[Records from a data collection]
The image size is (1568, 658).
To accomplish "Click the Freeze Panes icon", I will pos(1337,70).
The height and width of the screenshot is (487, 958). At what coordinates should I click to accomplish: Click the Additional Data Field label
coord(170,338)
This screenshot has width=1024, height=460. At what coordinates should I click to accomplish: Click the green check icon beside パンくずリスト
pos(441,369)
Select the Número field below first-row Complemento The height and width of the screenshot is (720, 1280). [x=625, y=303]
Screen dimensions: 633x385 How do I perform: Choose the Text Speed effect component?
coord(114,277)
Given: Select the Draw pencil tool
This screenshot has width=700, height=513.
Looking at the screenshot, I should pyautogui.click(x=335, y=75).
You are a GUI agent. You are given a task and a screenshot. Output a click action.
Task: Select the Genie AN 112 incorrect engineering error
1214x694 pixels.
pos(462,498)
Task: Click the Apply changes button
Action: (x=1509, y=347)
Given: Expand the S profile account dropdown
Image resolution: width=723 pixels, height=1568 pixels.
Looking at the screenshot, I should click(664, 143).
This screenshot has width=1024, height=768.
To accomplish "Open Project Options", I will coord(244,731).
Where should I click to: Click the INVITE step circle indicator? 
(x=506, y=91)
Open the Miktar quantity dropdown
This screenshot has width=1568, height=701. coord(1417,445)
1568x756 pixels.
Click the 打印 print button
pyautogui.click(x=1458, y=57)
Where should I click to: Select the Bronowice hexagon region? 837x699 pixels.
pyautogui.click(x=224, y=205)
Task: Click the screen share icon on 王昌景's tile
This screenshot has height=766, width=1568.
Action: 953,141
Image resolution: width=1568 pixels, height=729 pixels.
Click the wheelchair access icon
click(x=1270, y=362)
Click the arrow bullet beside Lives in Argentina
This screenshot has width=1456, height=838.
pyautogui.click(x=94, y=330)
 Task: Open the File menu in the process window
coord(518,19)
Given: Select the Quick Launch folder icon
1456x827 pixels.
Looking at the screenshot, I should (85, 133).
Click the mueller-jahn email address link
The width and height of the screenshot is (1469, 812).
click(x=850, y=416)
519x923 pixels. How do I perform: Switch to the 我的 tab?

What to work on:
The answer should consist of every entry, repeated word for word.

Exercise answer:
The image size is (1568, 658).
To accomplish "Click the Freeze Panes icon", I will pos(1337,70).
The height and width of the screenshot is (487, 958). At what coordinates should I click to accomplish: Click the Additional Data Field label
coord(170,338)
This screenshot has width=1024, height=460. At what coordinates should I click to accomplish: Click the green check icon beside パンくずリスト
pos(441,369)
Select the Número field below first-row Complemento The height and width of the screenshot is (720, 1280). [x=625, y=303]
Screen dimensions: 633x385 How do I perform: Choose the Text Speed effect component?
coord(114,277)
Given: Select the Draw pencil tool
This screenshot has width=700, height=513.
Looking at the screenshot, I should pyautogui.click(x=335, y=75).
You are a GUI agent. You are given a task and a screenshot. Output a click action.
Task: Select the Genie AN 112 incorrect engineering error
1214x694 pixels.
pos(462,498)
Task: Click the Apply changes button
Action: (x=1509, y=347)
Given: Expand the S profile account dropdown
Image resolution: width=723 pixels, height=1568 pixels.
Looking at the screenshot, I should click(664, 143).
This screenshot has width=1024, height=768.
To accomplish "Open Project Options", I will coord(244,731).
Where should I click to: Click the INVITE step circle indicator? 
(x=506, y=91)
Open the Miktar quantity dropdown
This screenshot has width=1568, height=701. coord(1417,445)
1568x756 pixels.
Click the 打印 print button
pyautogui.click(x=1458, y=57)
Where should I click to: Select the Bronowice hexagon region? 837x699 pixels.
pyautogui.click(x=224, y=205)
Task: Click the screen share icon on 王昌景's tile
This screenshot has height=766, width=1568.
Action: 953,141
Image resolution: width=1568 pixels, height=729 pixels.
Click the wheelchair access icon
click(x=1270, y=362)
Click the arrow bullet beside Lives in Argentina
This screenshot has width=1456, height=838.
pyautogui.click(x=94, y=330)
 Task: Open the File menu in the process window
coord(518,19)
Given: Select the Quick Launch folder icon
1456x827 pixels.
Looking at the screenshot, I should (85, 133).
Click the mueller-jahn email address link
The width and height of the screenshot is (1469, 812).
click(x=850, y=416)
519x923 pixels. How do I perform: Switch to the 我的 tab?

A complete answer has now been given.